Boris went upstairs into his room and was obliged to take the batteries out of the smoke detector to put them in the radio, because there was no power. The radio played Fleetwood Mac. He went into his closet with the flashlight he kept by his bed and looked up at the newspaper-wrapped package duct-taped to the ceiling for a few minutes, and then he sat down on the floor and looked at it some more, and then he thought about taking one of the green pills, though that exact thing had nearly killed him eighteen hours previous. Maybe swallowing it would be different and it would just take this away. The reason those kind of pills existed was to take pain away! Specifically the pain of dying people which was what he was! A dying person — yes, he almost said aloud, everyone who lives is technically a dying person, but I specifically am actively dying. Living does not feel like this! 

He got his desk chair and shoved it into the closet and stood on it and reached up straining with the tips of his fingers (not even sure how he had gotten it up there, anyway, months ago, force of will, maybe, power of desperation) and touched the rise at the edge of the duct tape which was the corner of the painting. 

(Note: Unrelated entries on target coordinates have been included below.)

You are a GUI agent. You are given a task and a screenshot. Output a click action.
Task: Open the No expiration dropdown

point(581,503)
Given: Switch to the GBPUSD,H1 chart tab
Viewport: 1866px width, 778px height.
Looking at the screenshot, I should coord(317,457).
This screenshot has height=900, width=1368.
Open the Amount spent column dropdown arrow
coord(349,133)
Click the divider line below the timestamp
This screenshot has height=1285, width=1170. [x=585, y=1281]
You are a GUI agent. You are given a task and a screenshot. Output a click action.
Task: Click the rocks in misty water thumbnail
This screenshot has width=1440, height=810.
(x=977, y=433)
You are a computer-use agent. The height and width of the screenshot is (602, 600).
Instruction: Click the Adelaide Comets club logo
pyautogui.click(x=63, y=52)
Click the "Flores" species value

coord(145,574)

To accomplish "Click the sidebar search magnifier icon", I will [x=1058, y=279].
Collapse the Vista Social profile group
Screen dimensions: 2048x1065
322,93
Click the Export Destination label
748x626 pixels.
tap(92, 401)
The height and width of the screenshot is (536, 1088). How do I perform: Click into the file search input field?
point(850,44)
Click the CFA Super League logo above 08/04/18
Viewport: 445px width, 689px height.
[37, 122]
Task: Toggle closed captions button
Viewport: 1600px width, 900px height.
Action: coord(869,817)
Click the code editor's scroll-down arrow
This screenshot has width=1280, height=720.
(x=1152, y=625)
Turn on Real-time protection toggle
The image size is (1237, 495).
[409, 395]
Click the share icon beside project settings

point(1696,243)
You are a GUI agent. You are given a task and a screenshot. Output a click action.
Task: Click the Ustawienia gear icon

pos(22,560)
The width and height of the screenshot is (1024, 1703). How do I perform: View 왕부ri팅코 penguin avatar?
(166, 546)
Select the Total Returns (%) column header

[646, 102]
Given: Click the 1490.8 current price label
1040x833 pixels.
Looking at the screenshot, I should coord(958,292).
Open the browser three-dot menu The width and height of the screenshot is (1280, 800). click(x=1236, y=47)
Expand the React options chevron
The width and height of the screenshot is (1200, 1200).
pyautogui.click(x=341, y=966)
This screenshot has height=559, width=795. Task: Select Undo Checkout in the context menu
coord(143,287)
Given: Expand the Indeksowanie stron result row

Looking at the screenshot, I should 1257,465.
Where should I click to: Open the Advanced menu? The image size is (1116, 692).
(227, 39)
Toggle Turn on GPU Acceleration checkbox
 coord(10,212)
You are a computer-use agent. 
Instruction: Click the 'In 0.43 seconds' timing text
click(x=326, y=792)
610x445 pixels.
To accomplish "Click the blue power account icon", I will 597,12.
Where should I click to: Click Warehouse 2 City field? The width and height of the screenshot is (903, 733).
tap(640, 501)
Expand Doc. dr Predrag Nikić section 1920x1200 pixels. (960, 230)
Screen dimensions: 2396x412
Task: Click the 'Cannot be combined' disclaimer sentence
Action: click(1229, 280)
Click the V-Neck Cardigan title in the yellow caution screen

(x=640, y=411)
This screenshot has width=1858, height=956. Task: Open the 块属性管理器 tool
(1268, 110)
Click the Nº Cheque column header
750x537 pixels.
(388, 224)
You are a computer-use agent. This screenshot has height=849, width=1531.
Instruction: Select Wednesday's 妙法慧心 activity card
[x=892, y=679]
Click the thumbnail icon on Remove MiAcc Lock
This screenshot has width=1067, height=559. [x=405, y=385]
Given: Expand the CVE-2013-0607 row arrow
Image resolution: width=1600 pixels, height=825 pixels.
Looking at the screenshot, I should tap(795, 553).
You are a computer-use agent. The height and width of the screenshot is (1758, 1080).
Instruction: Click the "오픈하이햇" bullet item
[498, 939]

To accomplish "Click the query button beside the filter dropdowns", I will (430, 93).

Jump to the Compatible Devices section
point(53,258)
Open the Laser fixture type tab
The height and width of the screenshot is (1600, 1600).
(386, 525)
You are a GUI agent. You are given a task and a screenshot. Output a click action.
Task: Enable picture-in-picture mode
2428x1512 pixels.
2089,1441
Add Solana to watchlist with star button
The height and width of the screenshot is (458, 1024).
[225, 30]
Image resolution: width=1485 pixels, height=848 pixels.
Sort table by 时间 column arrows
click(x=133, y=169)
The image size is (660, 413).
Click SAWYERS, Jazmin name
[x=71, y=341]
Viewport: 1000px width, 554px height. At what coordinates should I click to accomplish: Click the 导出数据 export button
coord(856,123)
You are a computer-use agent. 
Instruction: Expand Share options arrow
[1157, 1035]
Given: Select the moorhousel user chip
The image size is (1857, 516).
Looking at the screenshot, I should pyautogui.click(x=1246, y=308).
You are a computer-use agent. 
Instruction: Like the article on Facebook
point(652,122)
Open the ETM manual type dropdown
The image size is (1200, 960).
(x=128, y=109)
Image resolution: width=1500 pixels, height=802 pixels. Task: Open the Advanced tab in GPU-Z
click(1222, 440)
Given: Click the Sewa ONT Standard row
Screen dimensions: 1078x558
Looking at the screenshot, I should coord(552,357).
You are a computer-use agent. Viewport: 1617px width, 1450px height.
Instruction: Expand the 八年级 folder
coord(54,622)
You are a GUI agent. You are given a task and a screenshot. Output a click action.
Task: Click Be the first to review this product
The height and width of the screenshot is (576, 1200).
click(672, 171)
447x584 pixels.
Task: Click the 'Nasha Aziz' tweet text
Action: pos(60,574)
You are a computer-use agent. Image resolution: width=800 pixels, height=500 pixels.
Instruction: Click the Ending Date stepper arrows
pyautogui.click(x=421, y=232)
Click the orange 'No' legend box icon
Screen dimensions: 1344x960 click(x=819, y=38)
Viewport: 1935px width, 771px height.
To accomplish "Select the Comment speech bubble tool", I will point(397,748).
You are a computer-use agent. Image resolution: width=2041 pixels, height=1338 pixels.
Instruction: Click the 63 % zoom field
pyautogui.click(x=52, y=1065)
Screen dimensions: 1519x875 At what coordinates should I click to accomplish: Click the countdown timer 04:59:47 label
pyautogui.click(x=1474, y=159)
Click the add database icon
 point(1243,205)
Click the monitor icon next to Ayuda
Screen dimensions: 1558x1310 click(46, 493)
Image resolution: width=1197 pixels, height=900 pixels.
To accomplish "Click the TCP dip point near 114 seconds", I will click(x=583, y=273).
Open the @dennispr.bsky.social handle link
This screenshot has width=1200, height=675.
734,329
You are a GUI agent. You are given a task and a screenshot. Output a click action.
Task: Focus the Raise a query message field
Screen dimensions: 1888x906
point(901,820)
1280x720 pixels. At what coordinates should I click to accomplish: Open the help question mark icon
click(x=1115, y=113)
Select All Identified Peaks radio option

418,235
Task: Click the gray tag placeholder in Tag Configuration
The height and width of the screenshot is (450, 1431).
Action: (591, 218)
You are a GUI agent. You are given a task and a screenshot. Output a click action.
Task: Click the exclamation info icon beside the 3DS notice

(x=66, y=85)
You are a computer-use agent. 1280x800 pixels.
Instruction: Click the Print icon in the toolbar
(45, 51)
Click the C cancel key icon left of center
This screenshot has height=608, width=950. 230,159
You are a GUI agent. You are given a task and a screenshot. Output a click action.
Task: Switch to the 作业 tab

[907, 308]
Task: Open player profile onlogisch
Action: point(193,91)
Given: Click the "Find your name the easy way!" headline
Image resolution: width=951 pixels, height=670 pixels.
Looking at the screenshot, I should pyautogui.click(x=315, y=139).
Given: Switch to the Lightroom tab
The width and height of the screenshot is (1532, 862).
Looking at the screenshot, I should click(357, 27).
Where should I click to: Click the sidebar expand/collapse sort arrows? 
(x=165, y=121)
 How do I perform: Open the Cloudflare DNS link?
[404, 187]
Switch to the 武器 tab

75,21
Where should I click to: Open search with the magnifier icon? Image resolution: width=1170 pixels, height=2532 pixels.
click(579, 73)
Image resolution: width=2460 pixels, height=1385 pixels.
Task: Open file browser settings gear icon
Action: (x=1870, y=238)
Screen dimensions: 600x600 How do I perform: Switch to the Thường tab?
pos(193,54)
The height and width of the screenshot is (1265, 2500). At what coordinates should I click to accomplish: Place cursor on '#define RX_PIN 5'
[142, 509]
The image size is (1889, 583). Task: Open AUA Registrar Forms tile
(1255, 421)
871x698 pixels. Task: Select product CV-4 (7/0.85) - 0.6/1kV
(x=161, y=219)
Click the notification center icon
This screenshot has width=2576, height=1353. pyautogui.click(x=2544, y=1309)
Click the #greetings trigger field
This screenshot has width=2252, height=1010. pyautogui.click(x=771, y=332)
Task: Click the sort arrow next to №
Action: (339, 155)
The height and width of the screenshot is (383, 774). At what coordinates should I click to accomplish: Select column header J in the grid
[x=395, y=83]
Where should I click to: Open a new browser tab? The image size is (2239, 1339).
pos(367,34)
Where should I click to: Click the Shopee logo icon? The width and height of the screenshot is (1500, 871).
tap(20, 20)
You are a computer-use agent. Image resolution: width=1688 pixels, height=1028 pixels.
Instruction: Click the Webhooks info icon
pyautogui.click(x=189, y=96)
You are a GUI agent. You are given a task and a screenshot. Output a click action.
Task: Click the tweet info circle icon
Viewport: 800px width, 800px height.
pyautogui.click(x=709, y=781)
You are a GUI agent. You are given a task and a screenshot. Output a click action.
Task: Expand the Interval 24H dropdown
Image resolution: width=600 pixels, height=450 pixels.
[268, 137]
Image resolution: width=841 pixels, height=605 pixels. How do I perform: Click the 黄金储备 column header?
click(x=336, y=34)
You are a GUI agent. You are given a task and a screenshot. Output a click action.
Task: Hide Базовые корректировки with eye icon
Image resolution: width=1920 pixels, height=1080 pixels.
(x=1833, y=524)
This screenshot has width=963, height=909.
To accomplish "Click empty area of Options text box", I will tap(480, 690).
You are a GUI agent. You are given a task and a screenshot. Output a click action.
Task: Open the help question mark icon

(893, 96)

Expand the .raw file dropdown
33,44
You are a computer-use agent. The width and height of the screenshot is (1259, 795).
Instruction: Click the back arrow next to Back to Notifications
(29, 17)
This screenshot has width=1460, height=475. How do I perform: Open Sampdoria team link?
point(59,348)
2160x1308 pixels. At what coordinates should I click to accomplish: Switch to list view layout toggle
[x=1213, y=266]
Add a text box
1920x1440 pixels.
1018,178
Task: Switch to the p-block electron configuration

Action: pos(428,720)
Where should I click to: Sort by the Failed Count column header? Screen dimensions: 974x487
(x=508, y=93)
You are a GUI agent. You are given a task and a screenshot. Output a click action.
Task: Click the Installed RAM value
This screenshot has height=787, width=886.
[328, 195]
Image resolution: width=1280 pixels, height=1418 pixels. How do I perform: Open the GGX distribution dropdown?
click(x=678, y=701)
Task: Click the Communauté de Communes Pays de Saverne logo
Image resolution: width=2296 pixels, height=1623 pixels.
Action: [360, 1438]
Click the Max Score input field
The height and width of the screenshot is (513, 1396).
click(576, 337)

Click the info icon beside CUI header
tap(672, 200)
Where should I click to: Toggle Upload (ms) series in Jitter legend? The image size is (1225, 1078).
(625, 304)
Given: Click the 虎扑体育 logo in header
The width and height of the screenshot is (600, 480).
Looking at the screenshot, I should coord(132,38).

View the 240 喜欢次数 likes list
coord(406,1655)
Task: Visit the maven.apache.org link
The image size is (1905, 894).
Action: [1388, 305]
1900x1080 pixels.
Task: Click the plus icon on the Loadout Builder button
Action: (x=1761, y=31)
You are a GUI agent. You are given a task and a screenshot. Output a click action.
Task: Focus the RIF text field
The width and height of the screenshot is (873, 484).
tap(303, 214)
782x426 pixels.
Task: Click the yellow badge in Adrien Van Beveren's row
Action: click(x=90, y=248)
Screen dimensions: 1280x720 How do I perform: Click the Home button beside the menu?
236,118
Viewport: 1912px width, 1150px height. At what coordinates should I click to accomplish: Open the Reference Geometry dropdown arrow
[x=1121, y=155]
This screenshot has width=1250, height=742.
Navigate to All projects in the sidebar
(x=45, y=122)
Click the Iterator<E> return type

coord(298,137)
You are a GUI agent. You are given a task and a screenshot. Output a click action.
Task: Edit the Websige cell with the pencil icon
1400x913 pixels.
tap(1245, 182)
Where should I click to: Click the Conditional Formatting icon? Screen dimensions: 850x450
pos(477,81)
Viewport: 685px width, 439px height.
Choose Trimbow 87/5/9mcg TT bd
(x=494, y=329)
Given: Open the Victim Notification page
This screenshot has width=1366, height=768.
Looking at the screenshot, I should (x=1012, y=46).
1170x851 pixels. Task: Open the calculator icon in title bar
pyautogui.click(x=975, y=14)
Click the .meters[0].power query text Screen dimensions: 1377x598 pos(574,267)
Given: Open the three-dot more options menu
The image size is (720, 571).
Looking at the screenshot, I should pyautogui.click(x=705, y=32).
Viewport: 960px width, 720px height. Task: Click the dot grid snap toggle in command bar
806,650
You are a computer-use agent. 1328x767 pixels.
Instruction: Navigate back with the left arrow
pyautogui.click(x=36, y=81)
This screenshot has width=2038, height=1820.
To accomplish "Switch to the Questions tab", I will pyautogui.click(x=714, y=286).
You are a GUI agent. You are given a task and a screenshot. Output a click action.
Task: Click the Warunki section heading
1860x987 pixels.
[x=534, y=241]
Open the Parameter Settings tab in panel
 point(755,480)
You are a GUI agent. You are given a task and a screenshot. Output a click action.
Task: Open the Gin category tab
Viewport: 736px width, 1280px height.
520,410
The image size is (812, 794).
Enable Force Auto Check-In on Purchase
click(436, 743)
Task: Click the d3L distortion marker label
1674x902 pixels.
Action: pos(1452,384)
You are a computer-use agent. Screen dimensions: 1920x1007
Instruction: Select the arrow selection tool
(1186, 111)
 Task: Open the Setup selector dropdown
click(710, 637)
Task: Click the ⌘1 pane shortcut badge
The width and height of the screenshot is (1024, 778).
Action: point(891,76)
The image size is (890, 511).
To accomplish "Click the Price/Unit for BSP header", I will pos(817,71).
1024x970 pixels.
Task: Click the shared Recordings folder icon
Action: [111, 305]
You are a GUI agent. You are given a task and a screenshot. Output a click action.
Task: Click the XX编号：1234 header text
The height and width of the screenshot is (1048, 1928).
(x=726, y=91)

Eventually he lay down in his bed and closed his eyes but couldn’t sleep. Dreams moved over him like storms for a couple hours until at last he came around just past midnight abruptly like he’d been struck, clutching his pillow tightly against him, ribs aching. The moon was in the room with him like another person, and logically he understood this wasn’t the worst, probably wouldn’t be the worst, provided he lived much longer, which was starting to feel unlikely, but he could not remember being lonelier. 

\---

\--

-

** II.  **

The light was moving over him. Then faces. “Hey, kid,” someone said. 

There was some migraine-inducing mechanical wail coming from somewhere. “Pulse is okay,” said someone. Then somebody else pulled his eyelid open and put a shard of light directly into it. “Pupils still dilated.” The feeling of monumental goodness beyond the capabilities of human metaphor had dissolved into animal fear. He tried to reach up to tear the thing off his face that was on his face but his hands were held down. 

“Be still,” said the first person. It was a severe-looking woman with her hair pulled back in a tight chignon, like a ballet dancer. “You overdosed.” 

He strained his eyeballs toward the corner of his vision to see what was on his face and it was a greenish mask, like in movies. 

“It’s oxygen,” said the EMT. “It’s helping you breathe. Just breathe.” 

Cannot afford hospital, he tried to say into the mask. Cannot afford ambulance! Cannot afford to live most of all! 

Information repossessed his brain. This was Los Angeles. He was living with some people under a tarp on Skid Row or otherwise on the beach, when they could get there, near LAX. These drugs were supposed to be good. They had come from someone trustworthy, or such had been alleged. Despite Kotku’s brother’s advice all those years ago he had not given up going first. First precluded the imminent devastation of there being none left when it came around to you. Perhaps he should have been grateful that they had called an ambulance, though it was also likely they had taken all his money and everything else he had holy mother of god including — 

“Do you have identification?” said the EMT. 

He shook his head. 

“What’s your name?” 

“Theo Decker,” he said for some reason, trying to get up but it was moving everything was moving — 

The EMT looked up and over his head. “Keith, do we have — ” 

A monumental syringe was passed to her and went right into the bruise in his arm where the earlier needle had left a kind of fluorescent maroon rip. Then a different holy nothingness. 

\--

“Mr. Decker?” 

Boris looked up and cast his unruly vision all around the tiny white room desperately before he remembered he had given that name. Then he tried to erase himself into the bed. There was a nurse in the door who advanced on him, probably not meaning to seem like some kind of predatory cat. 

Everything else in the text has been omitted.